Probability that A and B meet at bus stop when their arrival times follow uniform distribution

Question

This question was asked in one of sample paper. So I don't have an answer for this. It is as follows

Two friends A, B are planning to meet at the bus stop between 2 and 3 pm. The agreement between them is that after one arrives they will wait till other shows up, 15 minutes passed or it becomes 3 pm, whichever is earlier.

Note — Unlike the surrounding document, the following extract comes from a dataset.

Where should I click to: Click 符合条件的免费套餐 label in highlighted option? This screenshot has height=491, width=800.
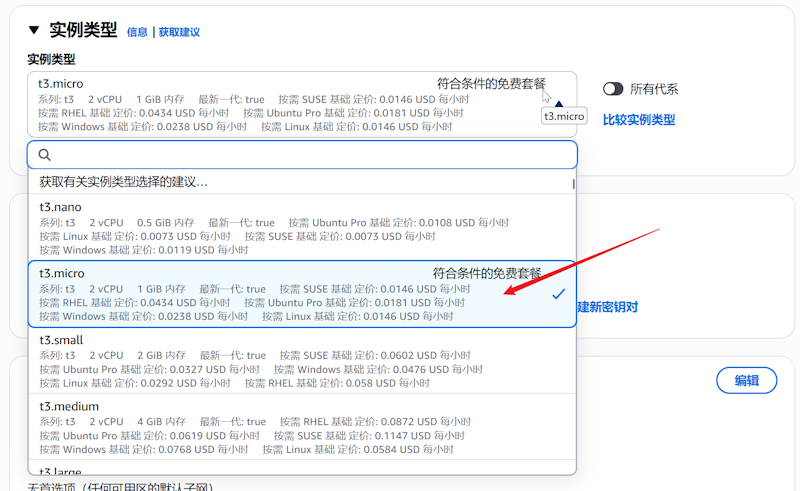click(x=487, y=273)
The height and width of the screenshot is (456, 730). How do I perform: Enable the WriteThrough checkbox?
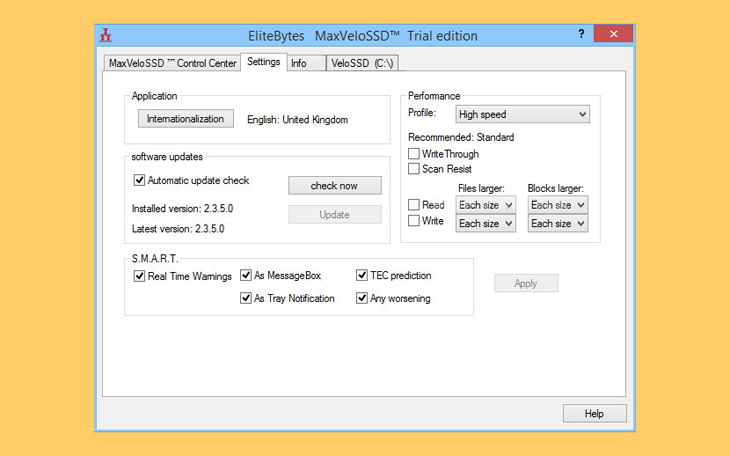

Probability that they will both meet is ? (It had four options, A) 1/4 B) 3/16 C) 13/16 D) 3/4)

MY APPROACH

Let X, Y be the arrival times and we can assume that they are distributed as $U(0, 1)$ and are independent. So for them to meet we should have $|X - Y| < 1/4$.

As per the diagram the region of interest will be between the two lines. The lines are $x - y = \frac{1}{4}$ and $ y - x = \frac{1}{4}$. The area of triangle will be $ \frac{1}{2} \times \frac{3}{4} \times \frac{3}{4} = \frac{9}{32}$. So the area of region will be $1 - 2 \times \frac{9}{32} = \frac{7}{16}$ which is not present in any of the option. So wanted to know if I am doing something wrong or was the options wrong ?

Answer 1

You are on the right track.

A more general version of the problem has been answered here using two methods:

Probability of no friends meeting at a coffee house

which shows that the probability of meeting of some friends is

$$\color{blue}{1- (1−(n−1)\delta)^n}.$$

In your case, $n=2$ and $\delta=\frac{15}{60}$, which gives

$$1- \left (1−(2−1)\frac{1}{4} \right)^2=\frac{7}{16}.$$

Other solution methods for $n=2$ can be found here.